Murder is not acceptable. Attempted murder is just murder that fortunately wasn't successful, so as far as I am concerned for these situations, the same thing. Murder was the intent. You don't kill people. I don't really care what excuses you try to give for that as a defense. It isn't one. The fact that I even have to say this shows how loud and strong this "for Kelli/anti Kelli" rhetoric has become.
What I found interesting in my experiment is the complete lack of interest in talking about the broader issues, about anything constructive, or about Issy. Every time, the conversation was turned back to "Kelli bad!" or "You're making excuses for Kelli!" I don't want to talk about Kelli at all. Plenty of people are already doing that.
I want to talk about Issy.
The subnote to the "for Kelli" contingent is often a call for "services for the family" and "support for the family." This often seems to be mistaken by the anti Kelli contingent as "support for the parents," when it appears what is meant is something more generalized as services.
Support is actually more than just services.
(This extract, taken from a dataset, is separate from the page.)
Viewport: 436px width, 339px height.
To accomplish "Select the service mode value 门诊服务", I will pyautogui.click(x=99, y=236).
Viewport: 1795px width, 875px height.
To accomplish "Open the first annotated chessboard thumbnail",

Support is about acceptance, community, and feeling loved and welcome. That is what is needed.
However, what I suggested- and was choked out by the rhetoric- was that we don't need this primarily for the family, and not having it for the family is not an excuse to murder anyone. The person who needs support is the person with the disability. Issy needed that support. She needs that support. She didn't get it.
All too often, persons in our communities who are different, who have disabilities, don't get that support. You send them off to whatever is available for as long as you can afford, and hope. There is little mechanism for intervening and advocating for them if that is needed to keep them safe. Not just the Stapletons, people- in general. We need to talk about getting people help.
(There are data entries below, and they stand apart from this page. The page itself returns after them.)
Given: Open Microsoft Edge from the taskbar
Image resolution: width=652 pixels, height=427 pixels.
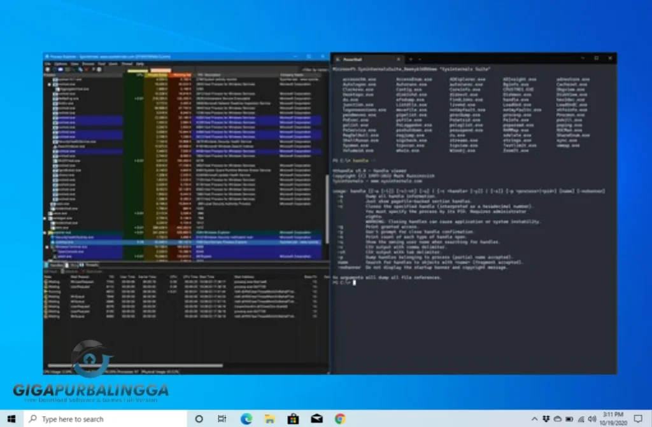Looking at the screenshot, I should pyautogui.click(x=246, y=419).
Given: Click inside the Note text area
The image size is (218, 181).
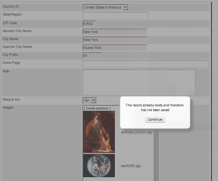Looking at the screenshot, I should [x=138, y=82].
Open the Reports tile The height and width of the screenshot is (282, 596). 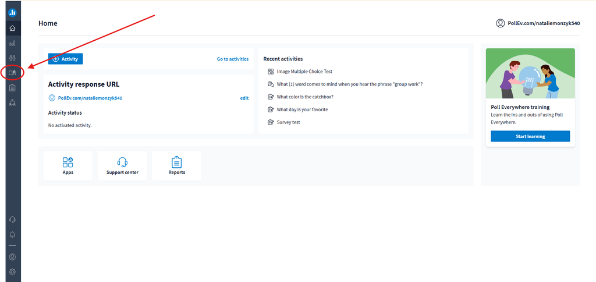[x=176, y=165]
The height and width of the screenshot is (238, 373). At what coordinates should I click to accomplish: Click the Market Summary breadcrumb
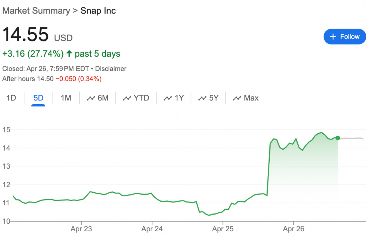pos(36,11)
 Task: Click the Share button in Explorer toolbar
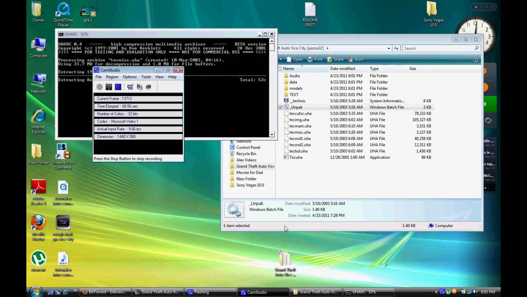pos(336,59)
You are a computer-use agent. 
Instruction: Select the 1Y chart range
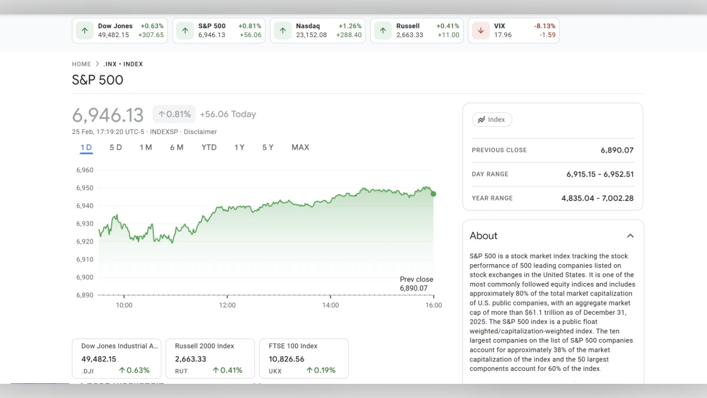pyautogui.click(x=239, y=147)

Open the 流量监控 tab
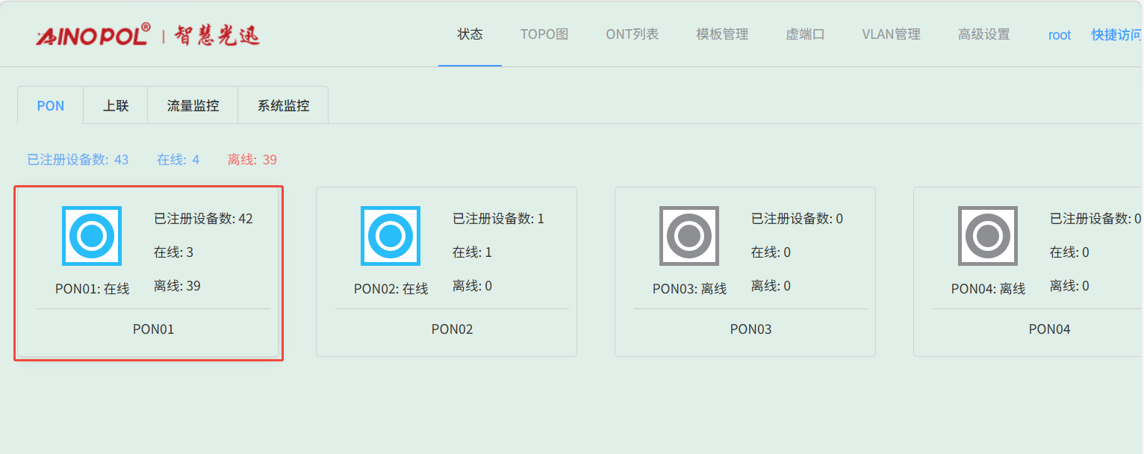tap(193, 106)
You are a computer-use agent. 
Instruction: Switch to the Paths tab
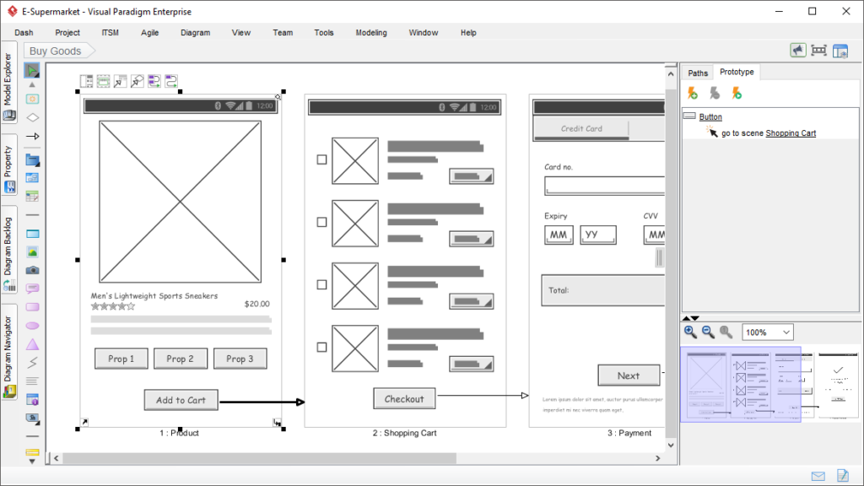tap(697, 73)

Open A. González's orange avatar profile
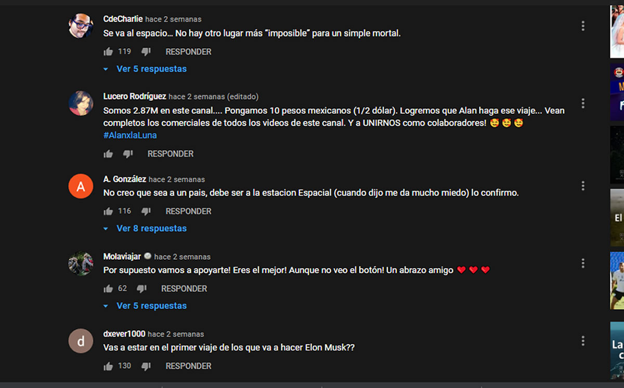click(81, 186)
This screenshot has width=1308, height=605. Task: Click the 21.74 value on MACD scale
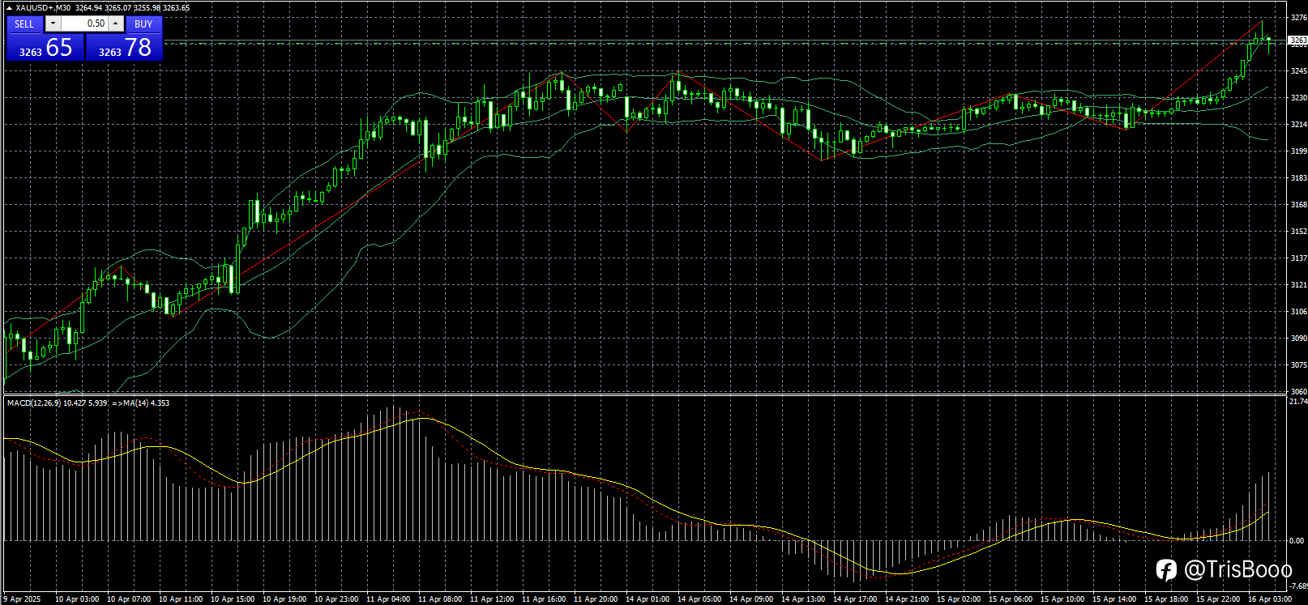[x=1297, y=402]
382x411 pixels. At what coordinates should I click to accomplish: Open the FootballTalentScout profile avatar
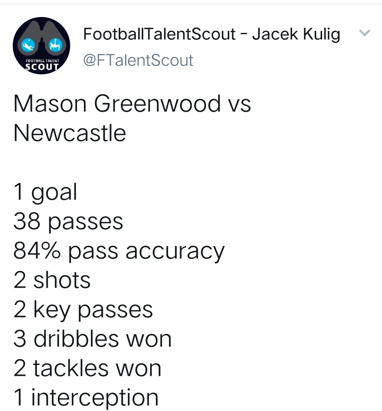tap(41, 46)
Getting that support in place, and in the community, is constructive and supportive long before we get to murdering them. Reduce the exposure of vulnerable people to abuse, violence, and murder, and you might find fewer are victims of abuse, violence, and murder. Reduce their frustration and help them learn and grow, treat them with respect, and you might find less frustration and instability in the first place, all around. Give the support, and the world becomes manageable.
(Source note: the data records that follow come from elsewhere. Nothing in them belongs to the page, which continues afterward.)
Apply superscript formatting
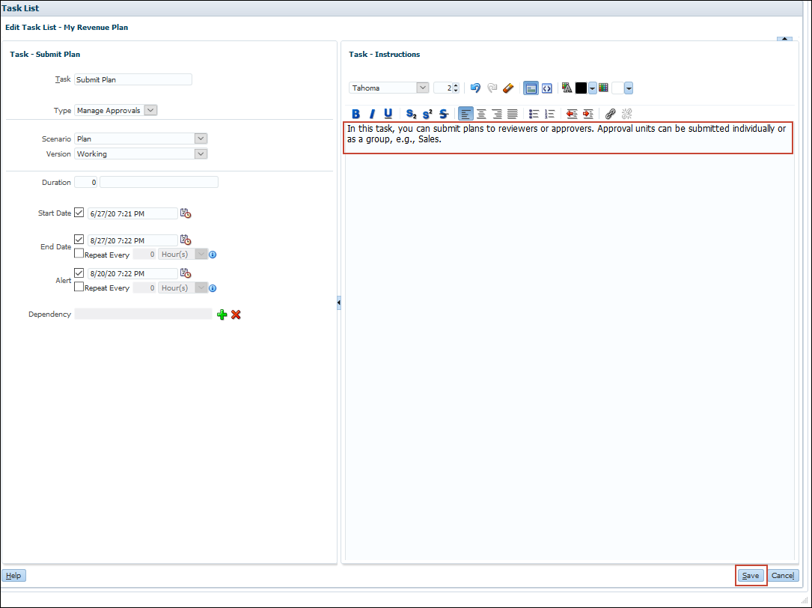The height and width of the screenshot is (608, 812). pyautogui.click(x=427, y=114)
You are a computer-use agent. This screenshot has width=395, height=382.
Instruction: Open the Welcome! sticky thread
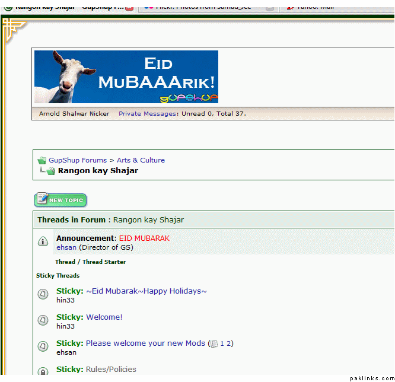tap(104, 317)
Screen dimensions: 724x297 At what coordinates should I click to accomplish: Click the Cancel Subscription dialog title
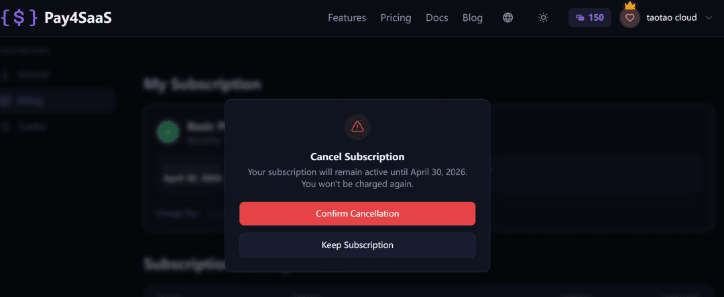[x=357, y=157]
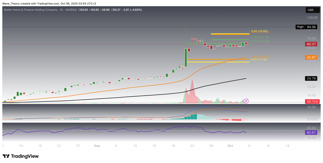Open the USD currency selector
The height and width of the screenshot is (163, 323).
point(311,10)
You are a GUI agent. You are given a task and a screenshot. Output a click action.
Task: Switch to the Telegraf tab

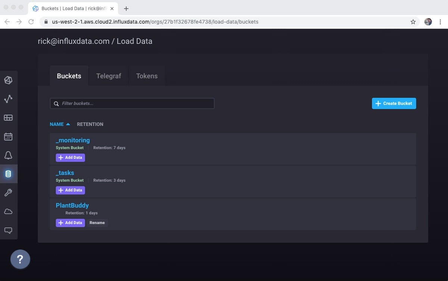(108, 76)
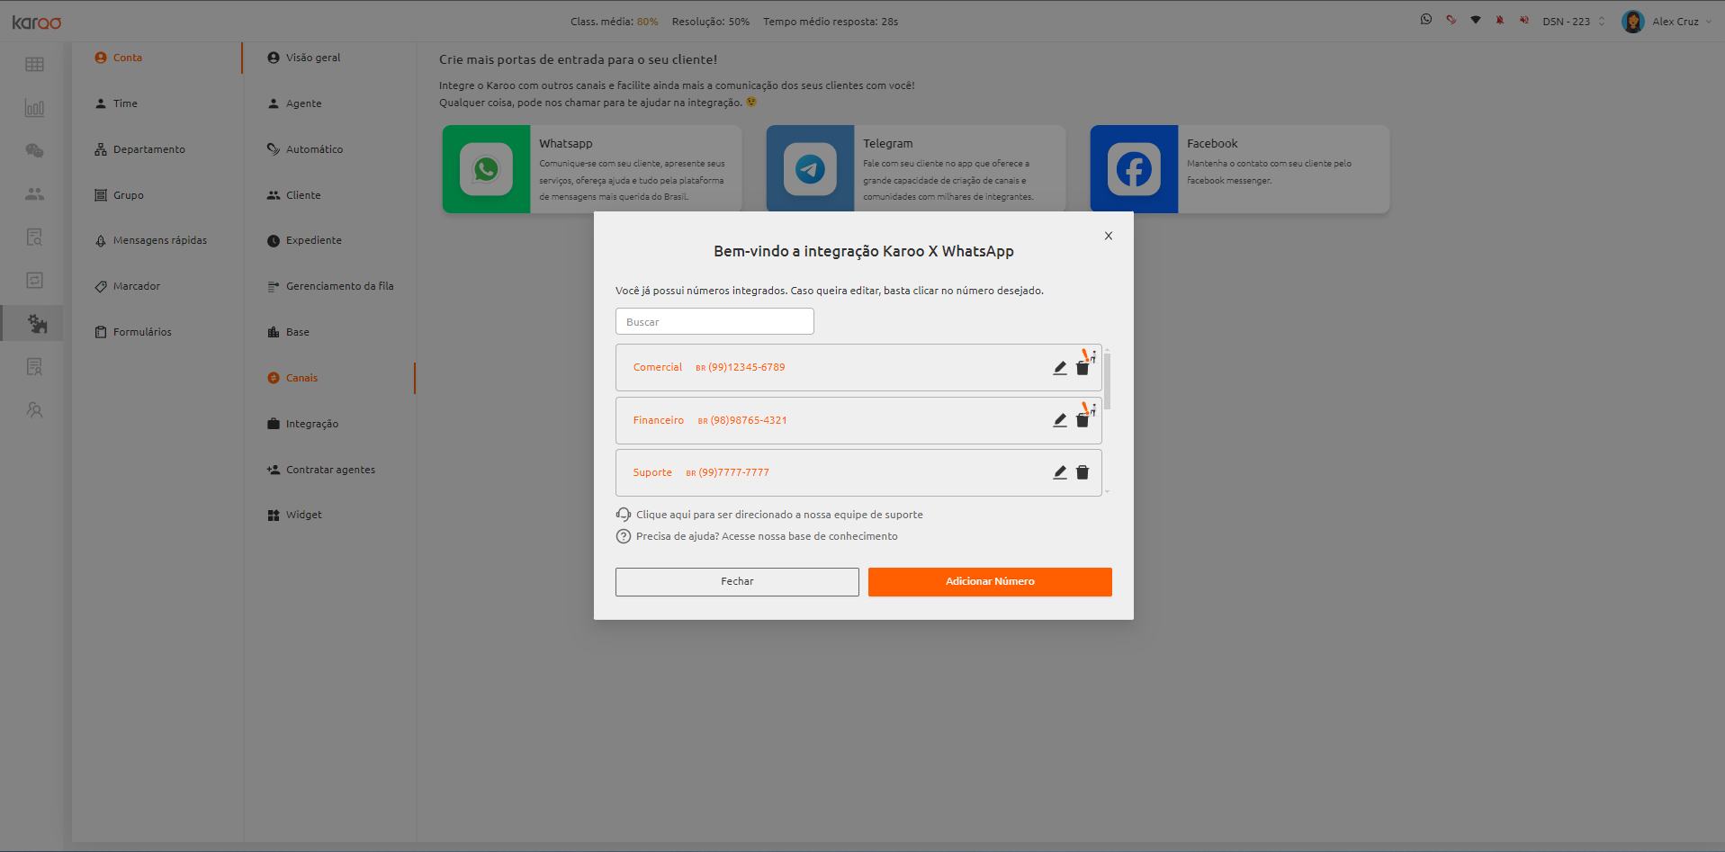Open the Departamento menu entry
Viewport: 1725px width, 852px height.
click(148, 149)
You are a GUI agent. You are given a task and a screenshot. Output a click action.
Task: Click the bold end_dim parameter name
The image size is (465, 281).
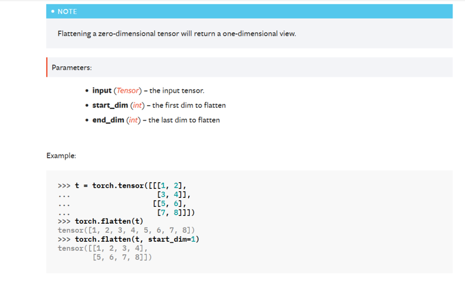coord(108,120)
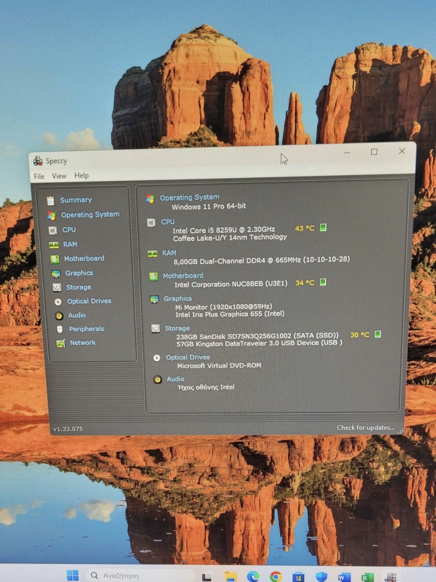The height and width of the screenshot is (582, 436).
Task: Click the Storage heading in summary
Action: [x=177, y=328]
Put the focus on the people who really need the help and support, and the other issues fade back. Improve the lives of people who need a little extra care and service, and their lives actually improve. It's an amazing thing.
But no one wants to talk about it.
And lest you think the static is just in the Stapleton case, check out the other cases in the news. If you want to see extremes in making excuses, check the case of the murder of Jude Mirra. Check out the rhetoric in the murder of Robbie Robinson (you have to search his mother's name, Angie Robinson, to find the stories... how sad is that?) Look at the story of Randle Barrow. Think of Alex Spourdalakis. These are just cases involving autism- but autistic people are not alone in this, they are not the only people being murdered, and their disability blamed. Where were the communities? The advocates? The interventions? The understanding? Read the way the articles are written- they feed into the pro-murderer/anti-murderer rhetoric. The murdered people are often barely mentioned, their full names subsumed under that of their killer.
Support isn't just services- there needs to be an entire social mountain moved.
We need to think about how we support people and think about each other. We need to learn what acceptance really is. We need to start with ourselves, because you can control the way you think, you can take responsibility for yourself. As we tell our kids and ourselves all the time: your are responsible for your body and your words. Learn how. Start now.